Andes and Dickey bought a house together and reached an agreement with each other (unsurprisingly not involving legal counsel) regarding use of the house, payment for the house, etc. One of the terms of this agreement between Andes and Dickey was that Andes would buy Dickey out through payment of monthly installments of $2,000 until the amount of $66,875.50 was reached (roughly thirty-three months of payments). The parties reduced this agreement to writing and signed it. They then also obtained a line of credit together to make the extensive renovations and repairs that the house turned out to need.
Andes and Dickey began clashing over the terms of their joint ownership of the house. Andes threatened to terminate Dickey's access to the line of credit and then suggested that Dickey take the remaining balance in the line of credit (around $70,000) as satisfaction of the buy-out provision, giving Andes the house. Dickey rejected Andes's proposal that she accept the line of credit as buy-out. Instead, worried that Andes would cut off her access to the line of credit, she withdrew the remaining balance of the line of credit and deposited it in a different account that she claimed she intended should still be used for renovations. Andes, finding out that Dickey had withdrawn the balance, asserted several times that Dickey should accept the line of credit balance as buy-out under their agreement. Every time, Dickey continued to state that she would not so accept it and that the money should continue to be used to renovate the house.
This led Andes to sue, claiming that she had bought out Dickey and seeking specific performance that Dickey's interest in the house be transferred to Andes. The trial court found that the buy-out provision had been satisfied and gave Andes the title to the house. Dickey appealed.

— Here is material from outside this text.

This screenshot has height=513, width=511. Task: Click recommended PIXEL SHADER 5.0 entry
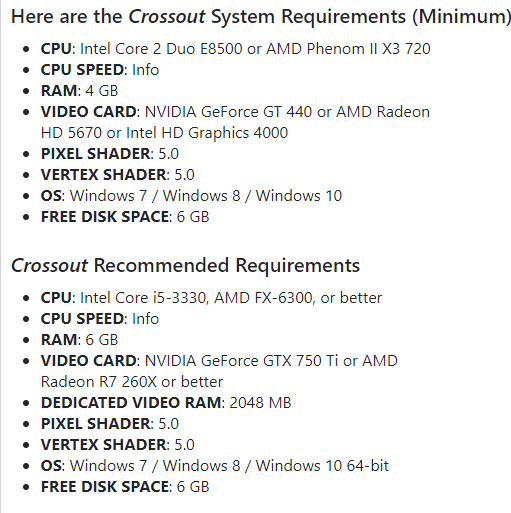(x=110, y=424)

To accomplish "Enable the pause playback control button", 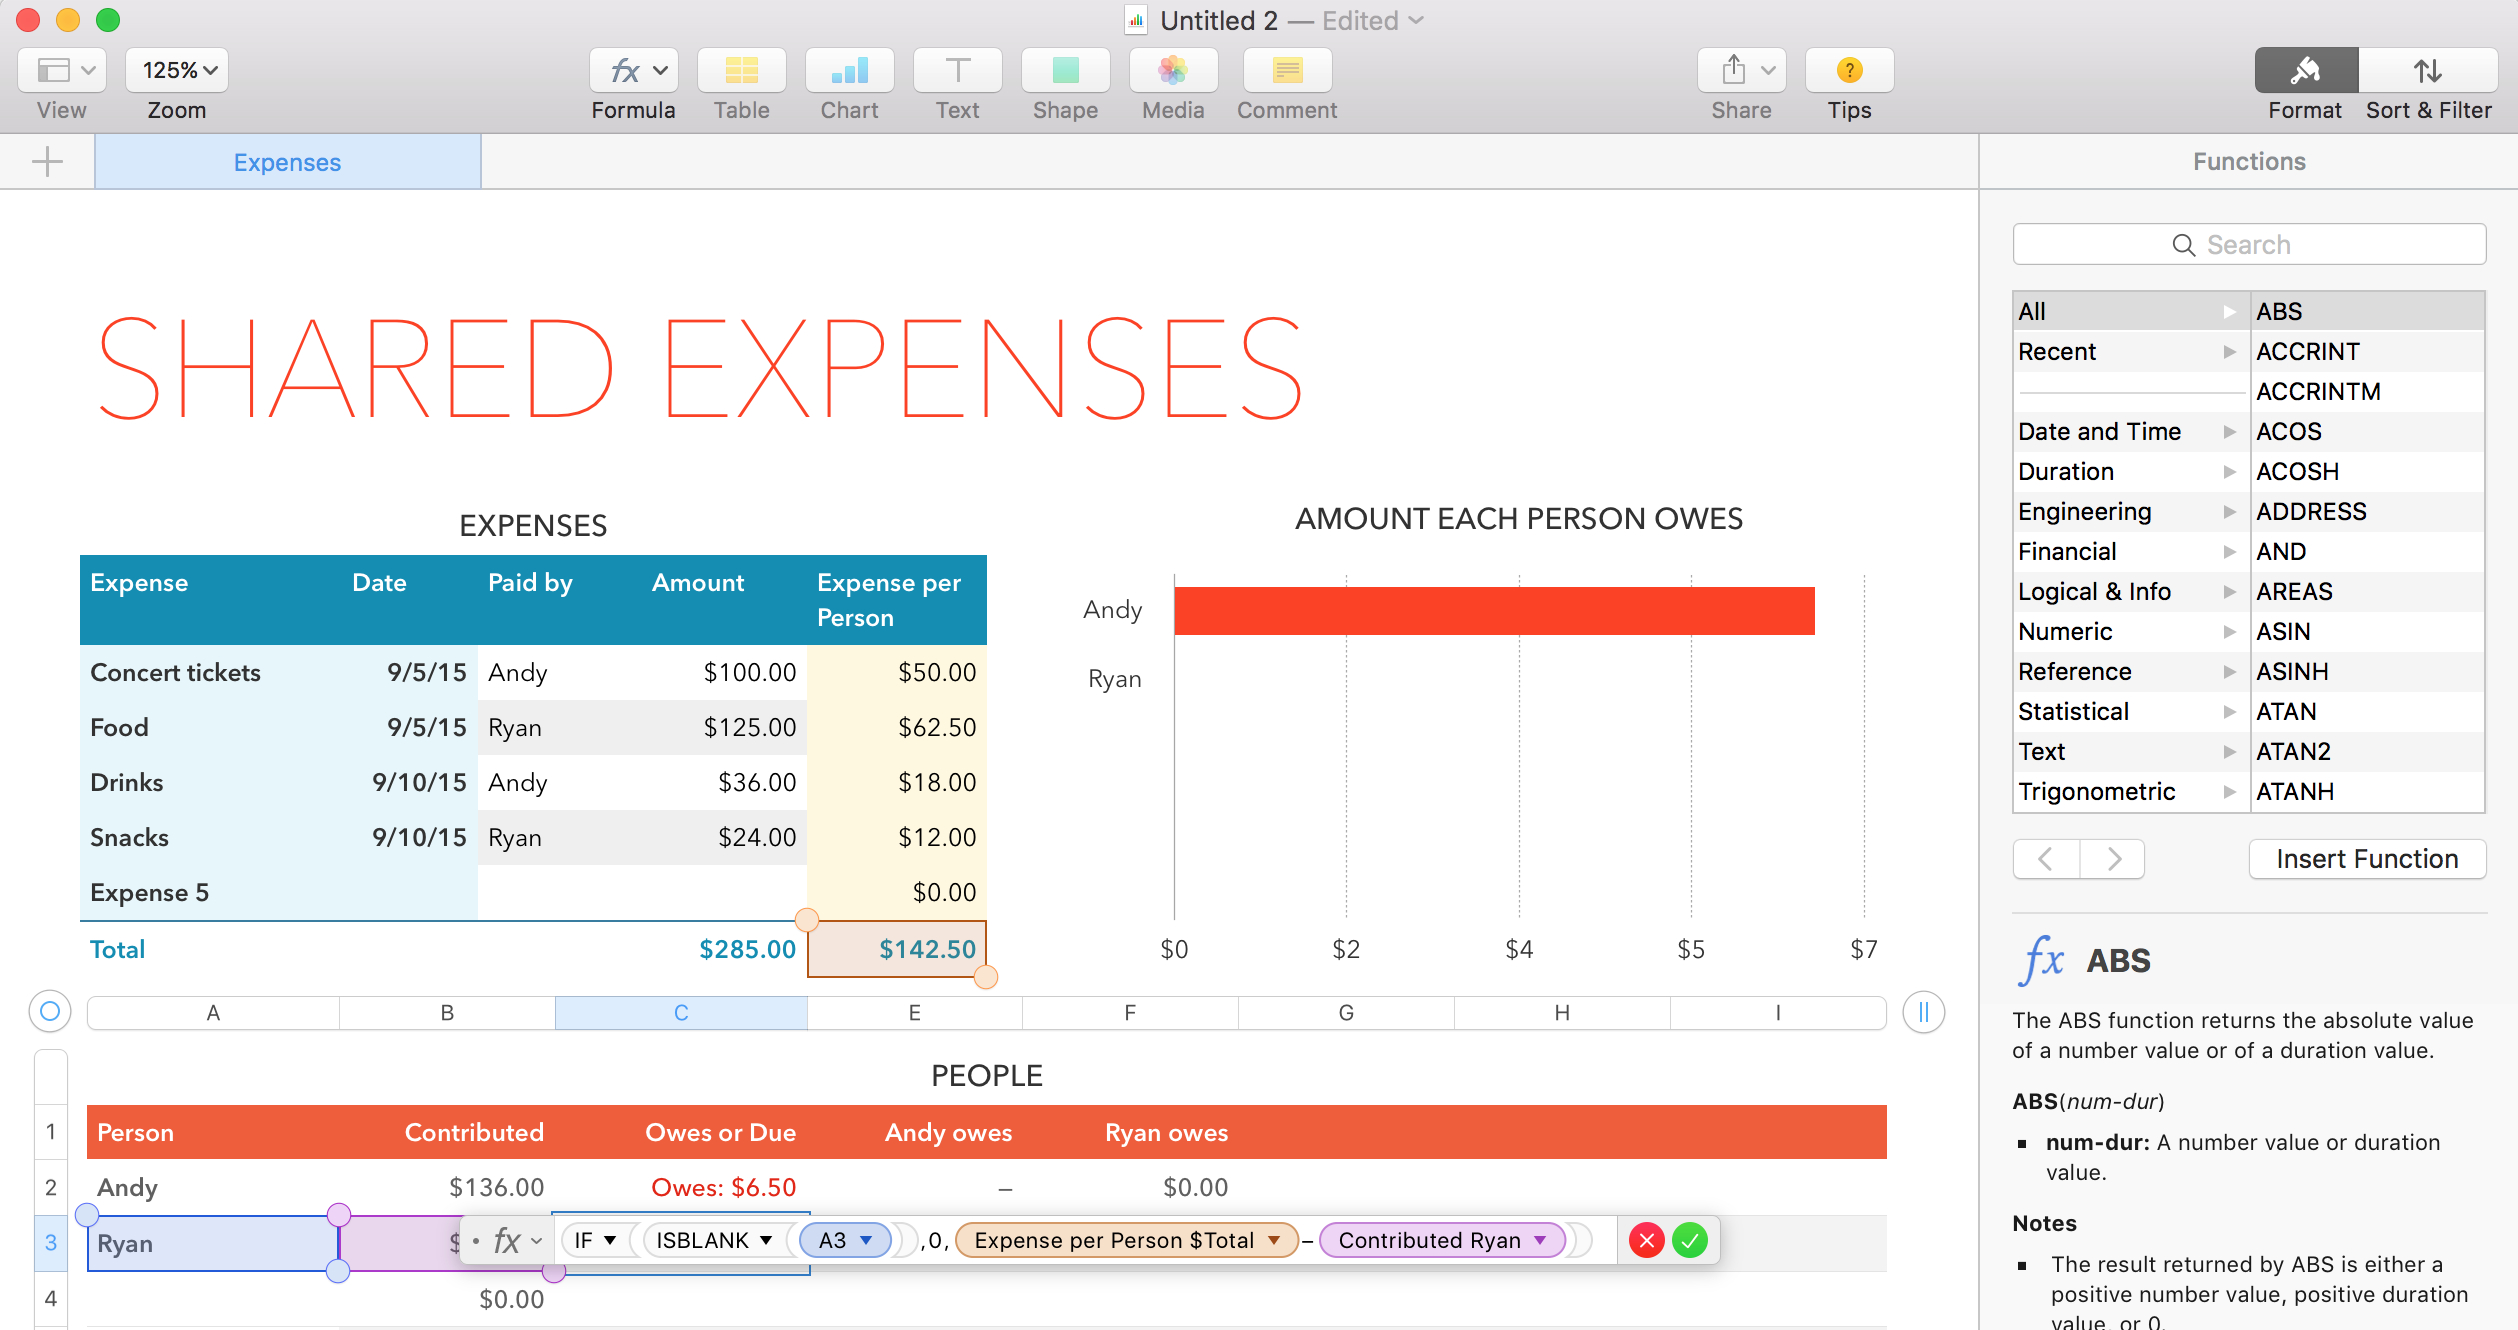I will point(1925,1010).
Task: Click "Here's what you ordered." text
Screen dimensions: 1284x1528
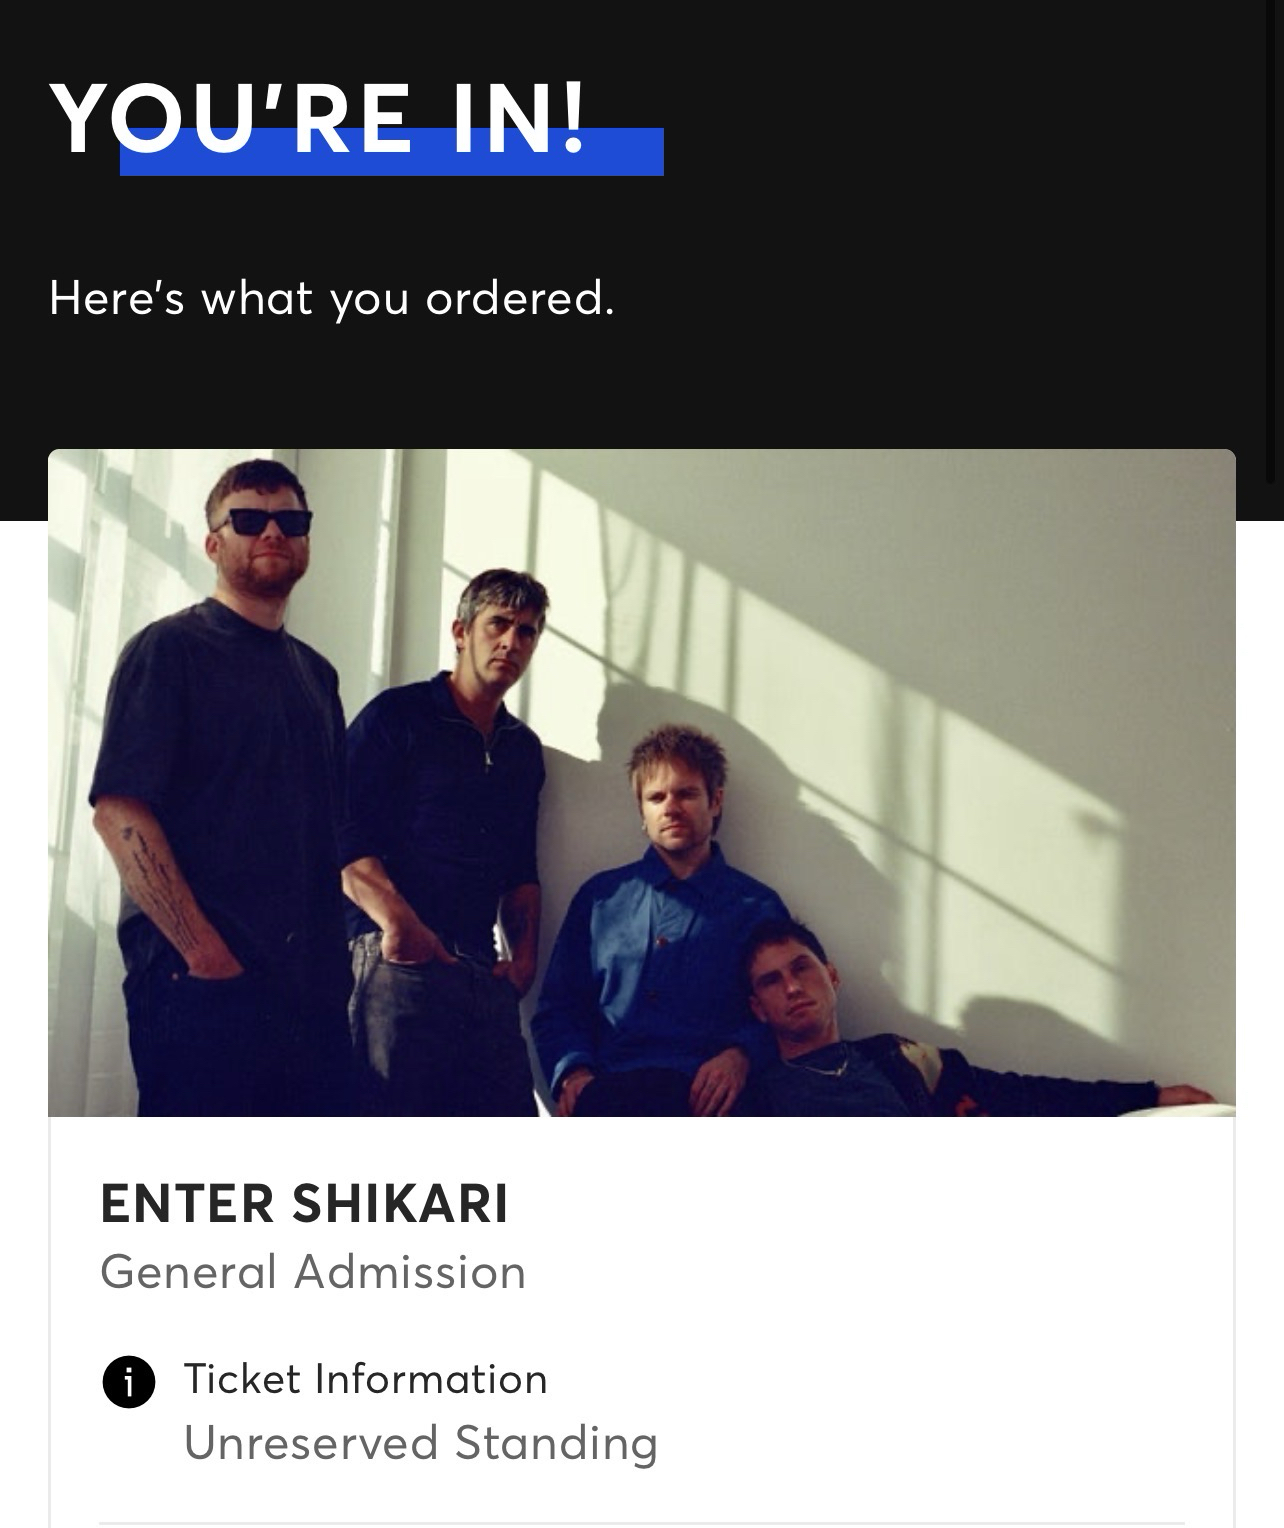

The appeal centers on whether or not the original buy-out provision was effectively modified so that the line-of-credit balance would satisfy it. This was not a situation where Andes simply tried to accelerate payment. Both Andes and Dickey were obligors under the line of credit. So, in giving Dickey the line-of-credit balance, Andes was not paying funds from herself to Dickey, as the parties had agreed. Instead, Andes was promising to assume sole liability for the line of credit. This, the court found, was materially different from the terms the parties had reached and so Dickey needed to accept the new terms. Both parties agreed that Dickey had consistently rejected Andes's proposals regarding the line of credit, so there was no acceptance, so there was no effective modification. No buy-out happened and the original buy-out terms remained in effect.
At any rate, the new supposed deal regarding the line of credit concerned real estate and so should have been in writing, which it was not.